◆ **EXTRACTED RECORDS**
============================================================

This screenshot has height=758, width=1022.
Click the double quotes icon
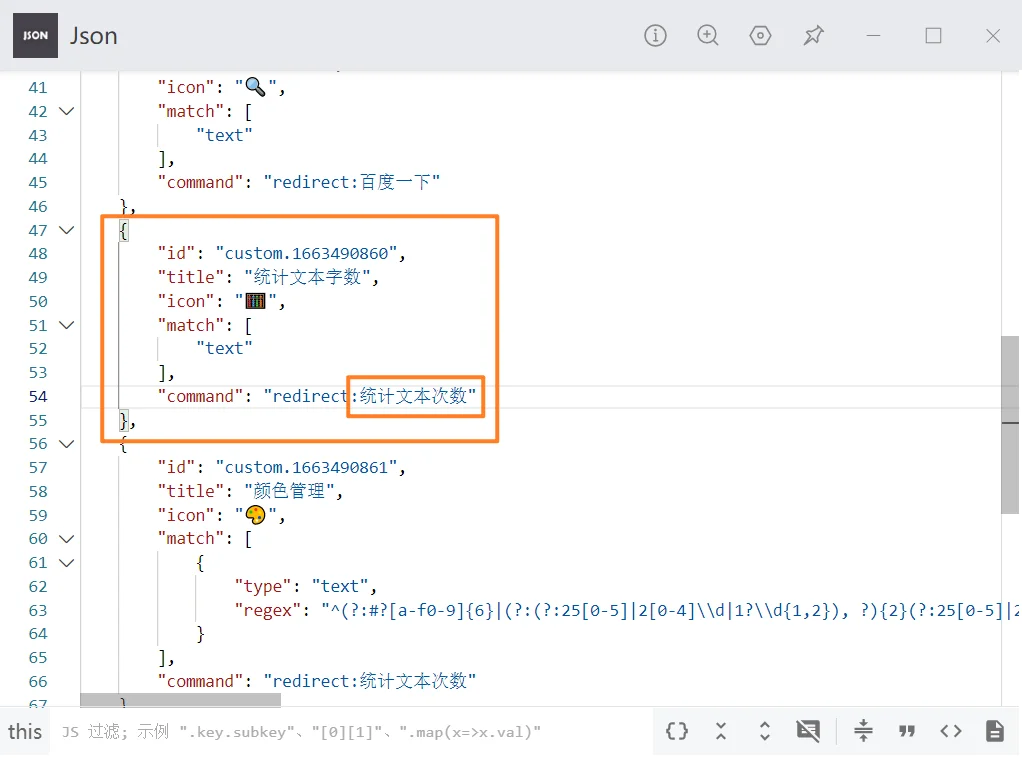click(907, 731)
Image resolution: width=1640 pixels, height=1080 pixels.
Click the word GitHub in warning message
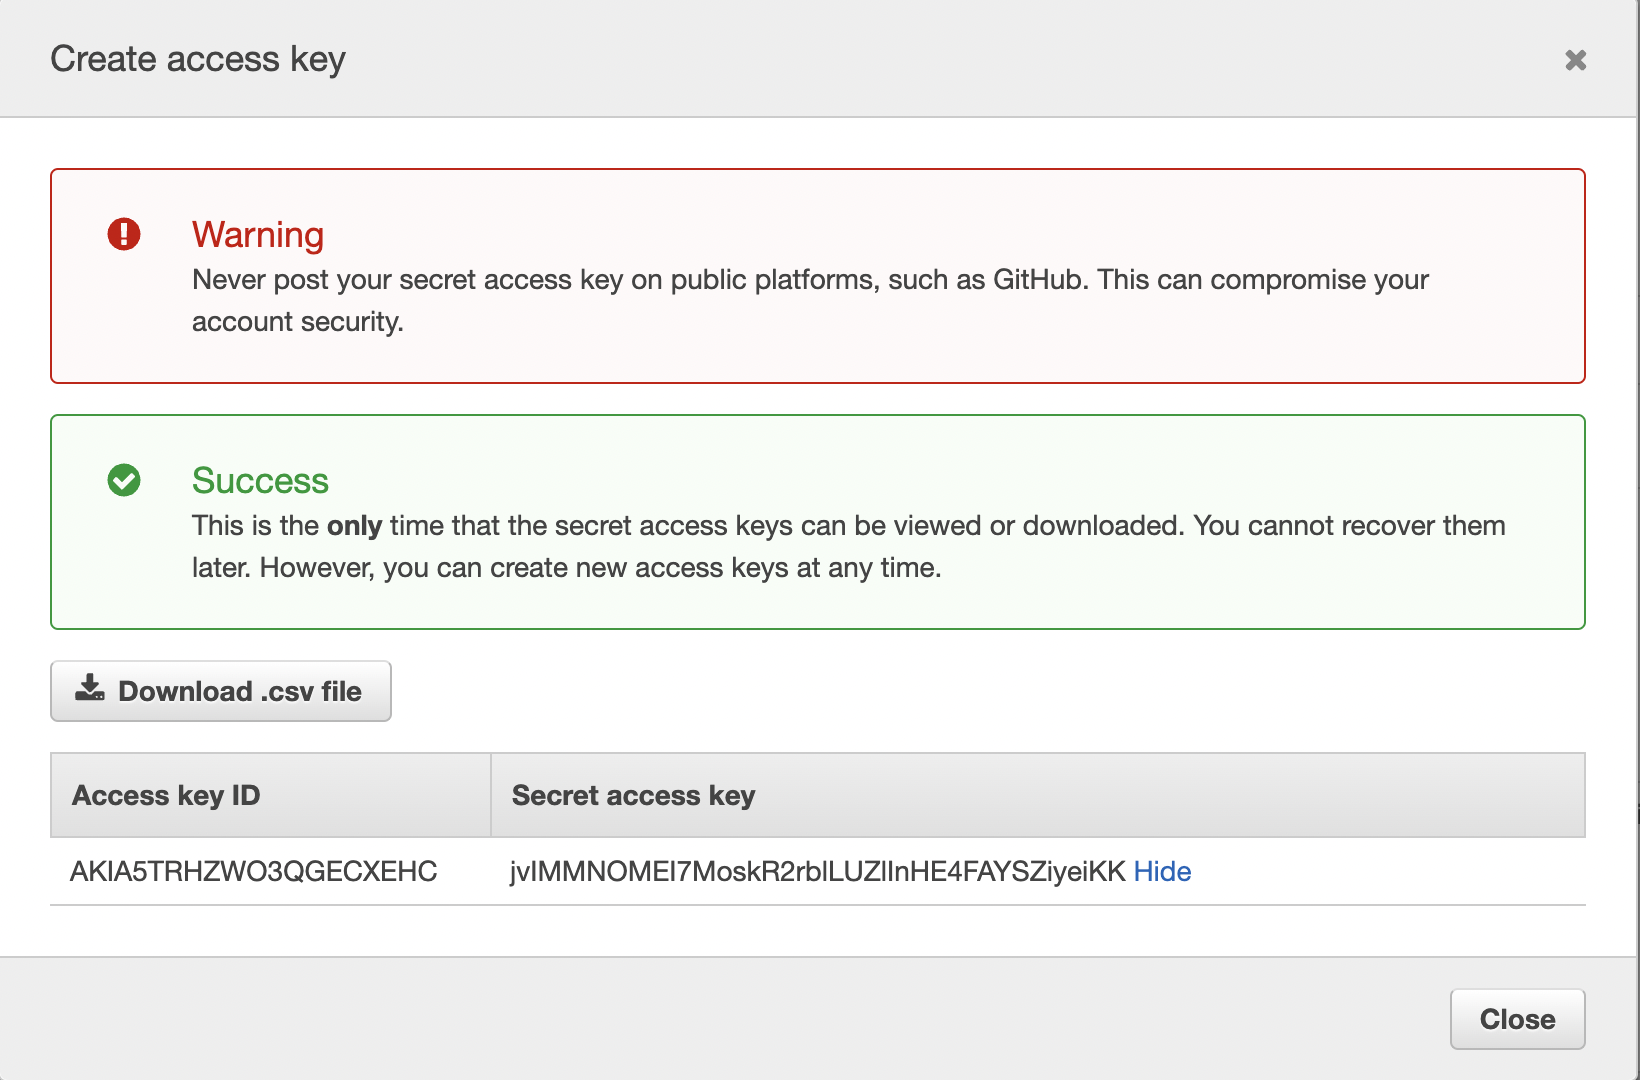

============================================================

◆ **TASK REQUIREMENTS**
Word for word, return all the entries and skip their pictures.

◆ **EXERCISE OUTPUT**
This screenshot has height=758, width=1022.
Click the double quotes icon
click(907, 731)
Image resolution: width=1640 pixels, height=1080 pixels.
Click the word GitHub in warning message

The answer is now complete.